▶ Items listed in a dataset:

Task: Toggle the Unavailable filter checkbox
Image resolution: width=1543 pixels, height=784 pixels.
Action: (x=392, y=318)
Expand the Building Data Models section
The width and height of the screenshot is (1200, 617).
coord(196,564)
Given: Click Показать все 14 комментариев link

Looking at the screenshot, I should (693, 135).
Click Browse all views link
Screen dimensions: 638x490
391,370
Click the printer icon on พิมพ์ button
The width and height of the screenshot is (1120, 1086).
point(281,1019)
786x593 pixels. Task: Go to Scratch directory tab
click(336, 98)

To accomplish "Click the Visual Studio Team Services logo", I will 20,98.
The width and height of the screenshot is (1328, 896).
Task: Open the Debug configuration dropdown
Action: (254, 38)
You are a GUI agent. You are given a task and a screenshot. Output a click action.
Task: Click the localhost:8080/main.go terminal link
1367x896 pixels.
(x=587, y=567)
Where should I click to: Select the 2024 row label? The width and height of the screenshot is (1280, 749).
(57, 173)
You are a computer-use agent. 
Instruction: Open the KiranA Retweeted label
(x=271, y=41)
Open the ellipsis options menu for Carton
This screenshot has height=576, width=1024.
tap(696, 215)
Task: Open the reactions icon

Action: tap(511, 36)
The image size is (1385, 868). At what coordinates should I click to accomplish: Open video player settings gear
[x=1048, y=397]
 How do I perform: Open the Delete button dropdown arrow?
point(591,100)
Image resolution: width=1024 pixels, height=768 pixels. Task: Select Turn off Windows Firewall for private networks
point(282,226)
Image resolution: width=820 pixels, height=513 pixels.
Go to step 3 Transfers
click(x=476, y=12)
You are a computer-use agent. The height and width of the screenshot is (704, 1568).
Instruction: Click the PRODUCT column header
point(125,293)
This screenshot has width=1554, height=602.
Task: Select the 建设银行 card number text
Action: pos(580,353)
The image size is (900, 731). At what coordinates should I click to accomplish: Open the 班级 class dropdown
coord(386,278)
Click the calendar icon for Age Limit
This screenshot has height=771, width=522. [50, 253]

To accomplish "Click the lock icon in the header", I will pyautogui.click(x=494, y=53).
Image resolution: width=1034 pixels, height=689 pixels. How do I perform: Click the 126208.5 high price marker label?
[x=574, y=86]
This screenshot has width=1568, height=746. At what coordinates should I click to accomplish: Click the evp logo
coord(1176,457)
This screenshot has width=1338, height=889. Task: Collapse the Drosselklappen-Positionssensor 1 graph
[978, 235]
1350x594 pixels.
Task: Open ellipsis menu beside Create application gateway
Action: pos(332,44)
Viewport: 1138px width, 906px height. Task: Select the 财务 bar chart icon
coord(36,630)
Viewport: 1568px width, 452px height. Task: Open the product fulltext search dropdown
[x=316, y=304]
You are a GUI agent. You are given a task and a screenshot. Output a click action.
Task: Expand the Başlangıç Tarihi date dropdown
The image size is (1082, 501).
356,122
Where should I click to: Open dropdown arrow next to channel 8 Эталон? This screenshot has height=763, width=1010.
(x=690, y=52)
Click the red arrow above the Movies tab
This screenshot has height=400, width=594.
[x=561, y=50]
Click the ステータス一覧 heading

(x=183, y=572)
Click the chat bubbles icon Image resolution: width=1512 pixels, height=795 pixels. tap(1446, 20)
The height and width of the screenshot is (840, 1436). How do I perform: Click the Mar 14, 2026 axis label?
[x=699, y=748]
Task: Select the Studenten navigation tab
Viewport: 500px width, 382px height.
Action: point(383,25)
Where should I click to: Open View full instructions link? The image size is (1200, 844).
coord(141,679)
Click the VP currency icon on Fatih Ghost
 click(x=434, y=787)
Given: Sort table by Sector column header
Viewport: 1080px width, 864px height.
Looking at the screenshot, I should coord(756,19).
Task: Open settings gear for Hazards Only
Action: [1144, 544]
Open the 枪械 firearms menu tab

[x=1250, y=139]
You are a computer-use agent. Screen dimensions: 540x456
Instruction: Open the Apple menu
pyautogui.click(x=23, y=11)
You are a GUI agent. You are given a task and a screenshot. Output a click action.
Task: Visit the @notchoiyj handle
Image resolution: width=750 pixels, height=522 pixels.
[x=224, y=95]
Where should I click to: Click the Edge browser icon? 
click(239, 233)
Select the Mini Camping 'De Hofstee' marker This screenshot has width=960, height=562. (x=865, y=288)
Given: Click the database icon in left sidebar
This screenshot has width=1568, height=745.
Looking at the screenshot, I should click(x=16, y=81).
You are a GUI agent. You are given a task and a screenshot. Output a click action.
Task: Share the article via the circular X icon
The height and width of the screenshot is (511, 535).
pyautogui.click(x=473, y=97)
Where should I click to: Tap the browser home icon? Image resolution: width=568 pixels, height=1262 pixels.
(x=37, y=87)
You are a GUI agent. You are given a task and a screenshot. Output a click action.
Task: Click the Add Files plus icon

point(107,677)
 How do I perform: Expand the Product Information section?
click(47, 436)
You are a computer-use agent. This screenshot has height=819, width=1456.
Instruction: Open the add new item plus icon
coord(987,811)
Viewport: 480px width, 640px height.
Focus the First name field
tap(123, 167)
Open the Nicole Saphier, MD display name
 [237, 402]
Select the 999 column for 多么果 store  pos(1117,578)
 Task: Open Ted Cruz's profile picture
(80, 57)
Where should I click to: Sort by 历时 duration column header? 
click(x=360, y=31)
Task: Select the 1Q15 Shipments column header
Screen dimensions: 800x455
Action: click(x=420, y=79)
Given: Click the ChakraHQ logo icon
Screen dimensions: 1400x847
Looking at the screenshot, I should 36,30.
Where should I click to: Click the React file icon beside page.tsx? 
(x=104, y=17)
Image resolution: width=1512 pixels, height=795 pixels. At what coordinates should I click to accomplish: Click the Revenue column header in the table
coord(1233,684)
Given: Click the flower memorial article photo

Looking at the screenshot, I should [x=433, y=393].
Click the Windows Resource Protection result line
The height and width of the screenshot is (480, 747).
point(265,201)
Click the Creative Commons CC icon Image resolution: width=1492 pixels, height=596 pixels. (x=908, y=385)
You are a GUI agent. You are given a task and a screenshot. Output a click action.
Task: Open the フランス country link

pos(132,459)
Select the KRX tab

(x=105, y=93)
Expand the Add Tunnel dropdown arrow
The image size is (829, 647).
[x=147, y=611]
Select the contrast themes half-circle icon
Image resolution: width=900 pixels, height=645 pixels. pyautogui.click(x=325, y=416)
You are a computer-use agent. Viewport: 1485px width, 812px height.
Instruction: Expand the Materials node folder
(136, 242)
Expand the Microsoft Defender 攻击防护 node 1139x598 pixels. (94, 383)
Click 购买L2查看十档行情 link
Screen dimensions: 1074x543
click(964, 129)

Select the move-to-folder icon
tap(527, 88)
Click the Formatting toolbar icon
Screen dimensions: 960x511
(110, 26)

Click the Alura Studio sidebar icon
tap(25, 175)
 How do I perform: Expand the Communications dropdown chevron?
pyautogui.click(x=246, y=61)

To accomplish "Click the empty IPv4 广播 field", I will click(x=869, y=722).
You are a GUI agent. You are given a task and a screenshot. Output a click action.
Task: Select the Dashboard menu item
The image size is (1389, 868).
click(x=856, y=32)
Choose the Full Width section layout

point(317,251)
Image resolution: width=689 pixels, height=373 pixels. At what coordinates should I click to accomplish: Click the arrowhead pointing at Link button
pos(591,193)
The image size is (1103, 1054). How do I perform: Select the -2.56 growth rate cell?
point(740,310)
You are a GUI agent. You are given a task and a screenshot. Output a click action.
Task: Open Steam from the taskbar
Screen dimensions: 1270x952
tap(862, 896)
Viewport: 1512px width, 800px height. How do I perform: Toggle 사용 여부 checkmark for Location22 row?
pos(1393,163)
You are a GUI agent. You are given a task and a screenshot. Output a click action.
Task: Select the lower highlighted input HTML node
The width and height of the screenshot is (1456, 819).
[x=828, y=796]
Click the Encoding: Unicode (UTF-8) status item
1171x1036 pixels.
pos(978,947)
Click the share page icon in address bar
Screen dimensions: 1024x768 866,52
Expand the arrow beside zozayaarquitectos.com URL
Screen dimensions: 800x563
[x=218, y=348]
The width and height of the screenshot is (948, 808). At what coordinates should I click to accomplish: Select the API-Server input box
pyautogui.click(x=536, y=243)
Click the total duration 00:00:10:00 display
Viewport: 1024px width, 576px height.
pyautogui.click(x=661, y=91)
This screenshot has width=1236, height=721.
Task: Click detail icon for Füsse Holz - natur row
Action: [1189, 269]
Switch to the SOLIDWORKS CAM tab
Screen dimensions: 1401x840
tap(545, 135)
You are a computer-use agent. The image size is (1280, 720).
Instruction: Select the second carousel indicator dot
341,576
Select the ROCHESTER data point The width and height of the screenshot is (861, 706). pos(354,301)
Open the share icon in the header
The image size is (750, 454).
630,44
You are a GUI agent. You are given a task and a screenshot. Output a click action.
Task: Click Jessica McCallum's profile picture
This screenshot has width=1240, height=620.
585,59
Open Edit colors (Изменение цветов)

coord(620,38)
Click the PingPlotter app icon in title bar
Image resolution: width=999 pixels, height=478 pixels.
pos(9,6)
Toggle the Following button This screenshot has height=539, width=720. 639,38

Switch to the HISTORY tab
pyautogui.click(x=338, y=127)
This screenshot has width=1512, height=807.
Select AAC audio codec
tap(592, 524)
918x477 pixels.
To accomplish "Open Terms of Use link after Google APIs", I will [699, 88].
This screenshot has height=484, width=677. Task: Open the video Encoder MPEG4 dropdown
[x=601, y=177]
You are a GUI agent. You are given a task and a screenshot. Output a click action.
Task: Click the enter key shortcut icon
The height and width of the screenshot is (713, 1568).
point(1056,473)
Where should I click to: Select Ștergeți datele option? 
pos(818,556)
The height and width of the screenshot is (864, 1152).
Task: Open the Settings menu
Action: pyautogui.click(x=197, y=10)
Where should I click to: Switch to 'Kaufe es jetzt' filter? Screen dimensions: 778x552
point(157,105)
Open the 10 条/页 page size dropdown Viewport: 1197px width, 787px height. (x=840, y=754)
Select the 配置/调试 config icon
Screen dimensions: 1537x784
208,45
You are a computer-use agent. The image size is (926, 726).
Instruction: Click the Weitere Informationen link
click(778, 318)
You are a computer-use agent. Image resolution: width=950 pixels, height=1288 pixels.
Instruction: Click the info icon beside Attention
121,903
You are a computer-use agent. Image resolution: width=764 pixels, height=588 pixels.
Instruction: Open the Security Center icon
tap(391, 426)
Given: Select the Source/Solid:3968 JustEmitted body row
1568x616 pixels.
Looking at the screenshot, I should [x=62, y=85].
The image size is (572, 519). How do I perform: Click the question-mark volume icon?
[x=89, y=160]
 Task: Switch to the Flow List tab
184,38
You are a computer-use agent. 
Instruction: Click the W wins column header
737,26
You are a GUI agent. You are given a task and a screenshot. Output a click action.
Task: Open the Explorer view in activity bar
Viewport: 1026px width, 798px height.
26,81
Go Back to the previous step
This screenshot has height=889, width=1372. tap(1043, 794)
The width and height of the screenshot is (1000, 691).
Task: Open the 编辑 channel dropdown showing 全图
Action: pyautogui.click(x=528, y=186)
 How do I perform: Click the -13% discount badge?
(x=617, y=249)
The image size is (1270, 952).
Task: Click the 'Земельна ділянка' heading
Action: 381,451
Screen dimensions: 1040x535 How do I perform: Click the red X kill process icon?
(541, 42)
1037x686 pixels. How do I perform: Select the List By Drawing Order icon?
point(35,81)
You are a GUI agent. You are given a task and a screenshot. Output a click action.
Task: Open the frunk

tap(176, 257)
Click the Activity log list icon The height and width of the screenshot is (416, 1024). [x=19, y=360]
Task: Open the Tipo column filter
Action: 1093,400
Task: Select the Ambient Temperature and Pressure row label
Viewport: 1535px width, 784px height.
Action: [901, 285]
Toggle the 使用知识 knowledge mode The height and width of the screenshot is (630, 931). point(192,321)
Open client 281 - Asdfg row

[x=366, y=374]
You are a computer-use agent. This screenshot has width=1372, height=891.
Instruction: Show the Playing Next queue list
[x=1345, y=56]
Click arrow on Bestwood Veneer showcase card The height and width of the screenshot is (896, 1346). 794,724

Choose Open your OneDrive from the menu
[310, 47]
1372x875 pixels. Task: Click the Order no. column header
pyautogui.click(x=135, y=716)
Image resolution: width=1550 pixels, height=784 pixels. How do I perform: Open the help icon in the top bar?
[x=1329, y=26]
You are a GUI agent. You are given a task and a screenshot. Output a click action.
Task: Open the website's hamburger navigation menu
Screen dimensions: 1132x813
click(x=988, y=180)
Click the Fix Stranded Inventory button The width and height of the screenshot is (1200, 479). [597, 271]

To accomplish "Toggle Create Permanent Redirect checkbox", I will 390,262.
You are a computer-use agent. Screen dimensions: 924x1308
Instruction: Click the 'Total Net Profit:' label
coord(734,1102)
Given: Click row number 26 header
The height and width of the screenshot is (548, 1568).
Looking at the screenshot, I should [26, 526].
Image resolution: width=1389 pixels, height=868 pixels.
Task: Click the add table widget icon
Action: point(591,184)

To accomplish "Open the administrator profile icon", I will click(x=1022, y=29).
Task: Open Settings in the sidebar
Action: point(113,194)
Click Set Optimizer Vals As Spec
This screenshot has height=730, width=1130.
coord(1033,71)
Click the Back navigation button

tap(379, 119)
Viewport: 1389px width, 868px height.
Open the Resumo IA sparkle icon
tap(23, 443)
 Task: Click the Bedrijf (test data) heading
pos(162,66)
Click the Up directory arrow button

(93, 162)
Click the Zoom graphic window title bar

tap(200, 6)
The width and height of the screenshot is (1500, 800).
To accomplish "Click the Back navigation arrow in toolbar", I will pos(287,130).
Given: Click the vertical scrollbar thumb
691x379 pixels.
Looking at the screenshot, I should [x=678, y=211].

▶ Stated exercise: Collect every line above that contains the string "sidebar", treating case as significant.

▶ The completed task:
Given: Click the database icon in left sidebar
Click the Alura Studio sidebar icon
Task: Open Settings in the sidebar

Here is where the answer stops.